**What you will do:**
1. Can you summarize the excerpt below in two sentences?
2. In the excerpt below, on what date did EPA promulgate the interim final rule for the WIFIA program?
3. Print the excerpt below from "The statutory authority" up to and including "40 C.F.R. §35.10000.".

── Article

The statutory authority for the WIFIA program is WRRDA (P.L. 113-121, Title V, codified in 33 U.S.C. §§3901-3914). EPA promulgated an interim final rule for the program on December 19, 2016 (81 Federal Register 91822). Regulations are codified at 40 C.F.R. §35.10000.

[This section was prepared by Jonathan Ramseur, Specialist in Environmental Policy, Resources, Science and Industry Division ([phone number scrubbed]).]

Department of Housing and Urban Development

Community Development Block Grants

HUD administers assistance in support of state and local government neighborhood revitalization and related community and economic development activities, including infrastructure improvements, primarily under the Community Development Block Grant (CDBG) program. The program's primary objective is to develop viable communities by providing decent housing and a suitable living environment, and by expanding economic opportunities, principally for persons of low and moderate income. CDBG funds are used by state and local governments for a broad range of neighborhood revitalization and community and economic development activities intended to meet one of three national objectives. Specifically, eligible activities must

  • 1. principally benefit low- or moderate-income persons;
  • 2. aid in preventing or eliminating slums and blight; or
  • 3. address an imminent threat to the health and safety of residents.

────
── Entries shown

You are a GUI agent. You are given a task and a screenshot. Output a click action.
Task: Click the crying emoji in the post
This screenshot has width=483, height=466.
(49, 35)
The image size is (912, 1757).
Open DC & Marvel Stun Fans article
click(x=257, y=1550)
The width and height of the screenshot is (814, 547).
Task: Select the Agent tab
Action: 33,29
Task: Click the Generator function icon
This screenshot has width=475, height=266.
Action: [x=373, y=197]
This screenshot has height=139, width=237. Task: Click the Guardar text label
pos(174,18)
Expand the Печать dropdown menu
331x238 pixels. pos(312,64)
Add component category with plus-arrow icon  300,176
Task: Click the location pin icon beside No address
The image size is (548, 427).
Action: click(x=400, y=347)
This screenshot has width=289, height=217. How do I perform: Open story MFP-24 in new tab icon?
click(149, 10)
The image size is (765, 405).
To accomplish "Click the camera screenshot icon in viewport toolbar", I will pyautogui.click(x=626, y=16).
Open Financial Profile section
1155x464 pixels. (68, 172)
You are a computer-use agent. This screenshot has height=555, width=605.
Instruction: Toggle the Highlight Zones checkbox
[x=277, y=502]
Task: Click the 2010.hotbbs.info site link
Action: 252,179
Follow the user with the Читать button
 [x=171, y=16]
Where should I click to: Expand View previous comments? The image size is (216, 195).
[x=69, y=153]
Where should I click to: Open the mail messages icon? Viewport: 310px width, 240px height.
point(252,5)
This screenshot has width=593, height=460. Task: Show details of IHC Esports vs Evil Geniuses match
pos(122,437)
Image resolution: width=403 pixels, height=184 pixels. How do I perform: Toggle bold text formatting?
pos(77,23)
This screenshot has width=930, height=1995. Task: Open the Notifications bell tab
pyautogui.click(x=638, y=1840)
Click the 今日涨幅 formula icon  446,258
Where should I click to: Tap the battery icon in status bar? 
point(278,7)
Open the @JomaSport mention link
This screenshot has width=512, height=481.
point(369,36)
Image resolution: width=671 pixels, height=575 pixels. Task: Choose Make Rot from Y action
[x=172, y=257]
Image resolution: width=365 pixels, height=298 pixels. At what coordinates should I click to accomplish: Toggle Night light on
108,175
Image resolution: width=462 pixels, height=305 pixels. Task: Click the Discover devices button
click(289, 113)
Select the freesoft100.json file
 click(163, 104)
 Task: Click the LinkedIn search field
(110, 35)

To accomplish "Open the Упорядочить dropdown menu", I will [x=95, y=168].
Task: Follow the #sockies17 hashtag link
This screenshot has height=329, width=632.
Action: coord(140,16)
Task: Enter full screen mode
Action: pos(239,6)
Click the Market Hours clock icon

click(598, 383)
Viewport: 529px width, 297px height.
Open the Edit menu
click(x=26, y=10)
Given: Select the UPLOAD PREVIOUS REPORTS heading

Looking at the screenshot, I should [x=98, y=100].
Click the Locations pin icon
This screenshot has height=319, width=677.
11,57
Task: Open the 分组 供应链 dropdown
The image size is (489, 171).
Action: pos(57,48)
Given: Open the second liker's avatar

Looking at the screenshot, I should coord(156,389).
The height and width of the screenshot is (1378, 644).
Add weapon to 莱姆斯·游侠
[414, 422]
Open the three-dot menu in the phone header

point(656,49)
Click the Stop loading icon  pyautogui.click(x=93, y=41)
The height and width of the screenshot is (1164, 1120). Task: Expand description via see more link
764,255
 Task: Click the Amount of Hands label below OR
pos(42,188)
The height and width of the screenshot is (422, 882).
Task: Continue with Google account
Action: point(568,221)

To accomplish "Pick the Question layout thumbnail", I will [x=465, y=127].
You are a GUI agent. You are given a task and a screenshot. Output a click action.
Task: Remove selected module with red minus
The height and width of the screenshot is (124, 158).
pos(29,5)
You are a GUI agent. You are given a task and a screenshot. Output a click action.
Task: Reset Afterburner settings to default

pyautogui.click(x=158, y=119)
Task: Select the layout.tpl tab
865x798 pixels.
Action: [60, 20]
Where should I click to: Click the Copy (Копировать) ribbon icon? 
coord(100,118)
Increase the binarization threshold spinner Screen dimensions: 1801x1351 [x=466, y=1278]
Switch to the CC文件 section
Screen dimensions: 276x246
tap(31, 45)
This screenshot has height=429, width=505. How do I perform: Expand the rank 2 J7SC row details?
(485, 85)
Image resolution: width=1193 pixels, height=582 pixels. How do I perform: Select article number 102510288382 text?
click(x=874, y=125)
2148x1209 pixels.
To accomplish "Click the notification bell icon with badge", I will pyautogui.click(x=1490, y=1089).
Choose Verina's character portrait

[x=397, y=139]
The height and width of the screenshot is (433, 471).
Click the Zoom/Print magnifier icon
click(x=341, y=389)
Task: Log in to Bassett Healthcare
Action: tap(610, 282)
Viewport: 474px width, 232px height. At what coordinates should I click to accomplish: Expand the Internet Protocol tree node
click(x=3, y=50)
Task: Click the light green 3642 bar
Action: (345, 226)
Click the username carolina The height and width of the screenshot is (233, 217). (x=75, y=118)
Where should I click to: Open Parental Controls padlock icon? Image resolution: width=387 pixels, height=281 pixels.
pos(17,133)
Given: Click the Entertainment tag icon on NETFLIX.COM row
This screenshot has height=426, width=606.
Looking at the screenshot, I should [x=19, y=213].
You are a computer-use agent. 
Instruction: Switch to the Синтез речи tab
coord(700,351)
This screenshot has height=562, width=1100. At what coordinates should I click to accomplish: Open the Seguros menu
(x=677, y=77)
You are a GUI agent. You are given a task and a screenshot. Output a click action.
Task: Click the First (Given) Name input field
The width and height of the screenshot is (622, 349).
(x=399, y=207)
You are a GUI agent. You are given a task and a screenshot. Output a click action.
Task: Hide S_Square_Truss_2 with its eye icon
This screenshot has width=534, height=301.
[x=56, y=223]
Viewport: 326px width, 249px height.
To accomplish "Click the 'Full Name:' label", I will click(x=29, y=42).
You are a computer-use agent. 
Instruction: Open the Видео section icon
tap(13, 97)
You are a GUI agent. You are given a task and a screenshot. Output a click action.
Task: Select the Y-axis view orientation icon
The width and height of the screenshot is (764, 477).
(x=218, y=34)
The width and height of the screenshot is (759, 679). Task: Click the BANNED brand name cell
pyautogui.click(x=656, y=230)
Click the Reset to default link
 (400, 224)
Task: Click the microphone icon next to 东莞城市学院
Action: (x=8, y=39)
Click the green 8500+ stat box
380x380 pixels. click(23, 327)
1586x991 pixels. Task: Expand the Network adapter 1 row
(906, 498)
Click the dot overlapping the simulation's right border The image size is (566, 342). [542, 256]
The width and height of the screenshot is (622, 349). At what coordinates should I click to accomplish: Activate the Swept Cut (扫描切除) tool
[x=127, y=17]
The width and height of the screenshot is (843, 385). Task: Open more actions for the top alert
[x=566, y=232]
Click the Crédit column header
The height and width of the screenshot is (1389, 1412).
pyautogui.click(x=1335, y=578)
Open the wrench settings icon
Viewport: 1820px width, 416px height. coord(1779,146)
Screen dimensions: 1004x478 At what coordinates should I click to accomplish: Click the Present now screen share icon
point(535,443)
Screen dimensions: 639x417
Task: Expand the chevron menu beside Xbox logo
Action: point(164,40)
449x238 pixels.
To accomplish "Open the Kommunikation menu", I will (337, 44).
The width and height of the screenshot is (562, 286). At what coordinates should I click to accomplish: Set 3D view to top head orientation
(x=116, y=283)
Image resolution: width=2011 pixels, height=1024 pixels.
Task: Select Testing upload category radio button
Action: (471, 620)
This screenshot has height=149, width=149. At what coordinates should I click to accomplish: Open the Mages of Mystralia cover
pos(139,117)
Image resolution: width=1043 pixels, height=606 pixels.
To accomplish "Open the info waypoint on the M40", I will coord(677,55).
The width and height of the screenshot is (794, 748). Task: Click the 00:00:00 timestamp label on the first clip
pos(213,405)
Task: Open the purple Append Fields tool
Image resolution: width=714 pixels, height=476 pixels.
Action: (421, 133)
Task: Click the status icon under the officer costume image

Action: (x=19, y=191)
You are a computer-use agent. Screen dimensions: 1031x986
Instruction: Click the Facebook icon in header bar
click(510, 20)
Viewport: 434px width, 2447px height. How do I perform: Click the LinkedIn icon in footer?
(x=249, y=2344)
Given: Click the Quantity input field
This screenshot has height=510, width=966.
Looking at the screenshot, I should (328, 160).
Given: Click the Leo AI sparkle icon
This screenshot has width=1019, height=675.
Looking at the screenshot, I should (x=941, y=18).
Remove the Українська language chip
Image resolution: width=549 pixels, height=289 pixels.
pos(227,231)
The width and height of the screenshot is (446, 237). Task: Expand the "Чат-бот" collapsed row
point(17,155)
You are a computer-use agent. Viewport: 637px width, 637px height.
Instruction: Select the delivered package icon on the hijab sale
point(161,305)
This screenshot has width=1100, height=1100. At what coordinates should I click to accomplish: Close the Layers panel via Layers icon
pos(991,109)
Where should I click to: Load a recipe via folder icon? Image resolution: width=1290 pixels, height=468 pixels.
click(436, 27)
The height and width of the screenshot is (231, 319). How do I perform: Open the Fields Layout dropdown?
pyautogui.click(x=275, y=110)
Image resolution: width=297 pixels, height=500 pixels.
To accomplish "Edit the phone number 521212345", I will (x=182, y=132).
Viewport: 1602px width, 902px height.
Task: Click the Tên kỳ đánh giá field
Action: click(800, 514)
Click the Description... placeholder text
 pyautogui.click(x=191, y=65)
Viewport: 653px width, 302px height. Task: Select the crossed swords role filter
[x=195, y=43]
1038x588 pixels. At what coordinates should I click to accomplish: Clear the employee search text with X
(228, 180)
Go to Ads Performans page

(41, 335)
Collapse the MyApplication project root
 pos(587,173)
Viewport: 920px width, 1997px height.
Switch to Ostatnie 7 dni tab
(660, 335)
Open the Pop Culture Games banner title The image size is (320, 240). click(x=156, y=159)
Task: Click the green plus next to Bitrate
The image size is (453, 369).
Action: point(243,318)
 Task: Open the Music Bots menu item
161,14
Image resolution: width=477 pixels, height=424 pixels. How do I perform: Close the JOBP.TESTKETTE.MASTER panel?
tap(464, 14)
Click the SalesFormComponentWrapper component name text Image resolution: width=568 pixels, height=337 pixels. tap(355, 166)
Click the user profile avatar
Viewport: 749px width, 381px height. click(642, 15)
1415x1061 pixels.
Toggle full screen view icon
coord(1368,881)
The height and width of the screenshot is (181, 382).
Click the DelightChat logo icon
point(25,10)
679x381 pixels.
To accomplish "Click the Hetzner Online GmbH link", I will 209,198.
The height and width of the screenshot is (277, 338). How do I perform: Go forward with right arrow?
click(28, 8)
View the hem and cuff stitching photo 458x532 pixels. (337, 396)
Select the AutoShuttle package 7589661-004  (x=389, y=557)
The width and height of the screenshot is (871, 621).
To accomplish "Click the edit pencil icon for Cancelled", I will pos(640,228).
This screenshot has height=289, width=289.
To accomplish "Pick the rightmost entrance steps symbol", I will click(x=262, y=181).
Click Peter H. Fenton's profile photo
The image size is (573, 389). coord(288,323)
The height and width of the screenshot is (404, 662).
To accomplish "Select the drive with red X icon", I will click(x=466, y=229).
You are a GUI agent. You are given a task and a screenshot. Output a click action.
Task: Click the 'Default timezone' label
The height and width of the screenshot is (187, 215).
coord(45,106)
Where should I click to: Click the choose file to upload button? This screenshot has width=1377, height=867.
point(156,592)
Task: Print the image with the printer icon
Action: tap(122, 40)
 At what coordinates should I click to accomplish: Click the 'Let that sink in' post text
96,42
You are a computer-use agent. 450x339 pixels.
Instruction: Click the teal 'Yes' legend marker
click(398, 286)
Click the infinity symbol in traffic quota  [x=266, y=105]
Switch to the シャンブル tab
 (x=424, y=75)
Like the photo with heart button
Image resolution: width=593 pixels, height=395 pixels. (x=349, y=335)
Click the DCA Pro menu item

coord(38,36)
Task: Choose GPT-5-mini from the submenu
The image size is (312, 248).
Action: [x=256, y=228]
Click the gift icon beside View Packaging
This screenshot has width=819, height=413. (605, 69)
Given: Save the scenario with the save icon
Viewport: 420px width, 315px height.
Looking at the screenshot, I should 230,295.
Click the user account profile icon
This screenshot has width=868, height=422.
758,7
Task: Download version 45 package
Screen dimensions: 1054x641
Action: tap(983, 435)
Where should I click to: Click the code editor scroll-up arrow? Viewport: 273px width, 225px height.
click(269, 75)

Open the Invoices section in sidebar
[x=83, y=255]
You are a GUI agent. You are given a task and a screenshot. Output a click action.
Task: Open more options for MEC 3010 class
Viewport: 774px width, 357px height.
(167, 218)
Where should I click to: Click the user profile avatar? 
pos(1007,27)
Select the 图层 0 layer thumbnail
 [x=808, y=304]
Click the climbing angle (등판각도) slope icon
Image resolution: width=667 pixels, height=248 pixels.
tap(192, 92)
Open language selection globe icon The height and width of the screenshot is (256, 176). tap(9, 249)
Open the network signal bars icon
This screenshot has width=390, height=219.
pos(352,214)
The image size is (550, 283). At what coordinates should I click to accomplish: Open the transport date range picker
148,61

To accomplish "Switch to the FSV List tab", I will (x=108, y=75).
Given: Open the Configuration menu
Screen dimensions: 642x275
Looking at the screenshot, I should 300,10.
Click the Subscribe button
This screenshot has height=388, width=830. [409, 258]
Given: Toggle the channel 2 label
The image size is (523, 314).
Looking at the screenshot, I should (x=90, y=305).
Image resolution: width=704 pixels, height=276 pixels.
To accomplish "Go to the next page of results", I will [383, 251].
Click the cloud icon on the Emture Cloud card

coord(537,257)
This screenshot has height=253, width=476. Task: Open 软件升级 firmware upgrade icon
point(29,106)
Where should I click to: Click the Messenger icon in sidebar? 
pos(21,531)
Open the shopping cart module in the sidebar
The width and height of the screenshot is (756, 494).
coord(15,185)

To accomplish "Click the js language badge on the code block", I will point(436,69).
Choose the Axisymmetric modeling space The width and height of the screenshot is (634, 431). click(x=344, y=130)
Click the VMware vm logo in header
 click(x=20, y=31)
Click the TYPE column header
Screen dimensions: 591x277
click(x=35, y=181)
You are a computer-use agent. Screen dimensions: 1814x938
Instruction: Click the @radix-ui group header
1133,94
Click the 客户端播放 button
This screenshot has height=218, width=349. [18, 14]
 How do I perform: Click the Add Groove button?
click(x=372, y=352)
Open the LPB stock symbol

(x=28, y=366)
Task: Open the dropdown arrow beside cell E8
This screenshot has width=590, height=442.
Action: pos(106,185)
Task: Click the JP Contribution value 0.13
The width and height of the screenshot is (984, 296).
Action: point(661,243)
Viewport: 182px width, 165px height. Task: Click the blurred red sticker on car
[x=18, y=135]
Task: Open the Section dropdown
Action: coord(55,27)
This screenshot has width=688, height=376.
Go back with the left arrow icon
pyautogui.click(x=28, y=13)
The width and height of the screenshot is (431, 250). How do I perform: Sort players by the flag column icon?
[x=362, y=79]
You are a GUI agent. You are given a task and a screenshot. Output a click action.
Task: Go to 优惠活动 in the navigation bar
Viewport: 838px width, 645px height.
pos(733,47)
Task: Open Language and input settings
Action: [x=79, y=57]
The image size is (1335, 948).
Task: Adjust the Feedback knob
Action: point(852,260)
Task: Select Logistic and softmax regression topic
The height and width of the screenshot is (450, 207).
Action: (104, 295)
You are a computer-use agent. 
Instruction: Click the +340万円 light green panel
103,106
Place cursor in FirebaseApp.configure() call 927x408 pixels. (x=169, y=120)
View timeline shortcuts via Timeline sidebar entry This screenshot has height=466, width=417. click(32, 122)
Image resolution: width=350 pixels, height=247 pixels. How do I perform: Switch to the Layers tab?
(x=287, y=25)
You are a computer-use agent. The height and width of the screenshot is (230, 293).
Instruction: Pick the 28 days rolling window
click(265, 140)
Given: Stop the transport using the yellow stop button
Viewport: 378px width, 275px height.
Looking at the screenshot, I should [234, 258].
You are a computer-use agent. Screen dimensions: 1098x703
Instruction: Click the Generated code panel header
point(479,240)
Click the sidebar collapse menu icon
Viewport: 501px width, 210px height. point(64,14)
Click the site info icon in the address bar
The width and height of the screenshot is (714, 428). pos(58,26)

────

**Answer list:**
1. The WIFIA program's statutory authority is WRRDA, codified in 33 U.S.C. §§3901-3914, and EPA promulgated an interim final rule for it on December 19, 2016, with regulations codified at 40 C.F.R. §35.10000. HUD's Community Development Block Grant program supports state and local neighborhood revitalization and community and economic development, with the primary objective of developing viable communities principally for persons of low and moderate income, and eligible activities must meet one of three national objectives.

2. December 19, 2016.

3.
The statutory authority for the WIFIA program is WRRDA (P.L. 113-121, Title V, codified in 33 U.S.C. §§3901-3914). EPA promulgated an interim final rule for the program on December 19, 2016 (81 Federal Register 91822). Regulations are codified at 40 C.F.R. §35.10000.